Copy every entry below, exactly and in full.

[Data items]
((

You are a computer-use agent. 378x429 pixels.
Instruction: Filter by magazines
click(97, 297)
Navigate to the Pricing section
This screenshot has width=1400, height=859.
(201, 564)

))

Final answer:
You are a computer-use agent. 378x429 pixels.
Instruction: Filter by magazines
click(97, 297)
Navigate to the Pricing section
This screenshot has width=1400, height=859.
(201, 564)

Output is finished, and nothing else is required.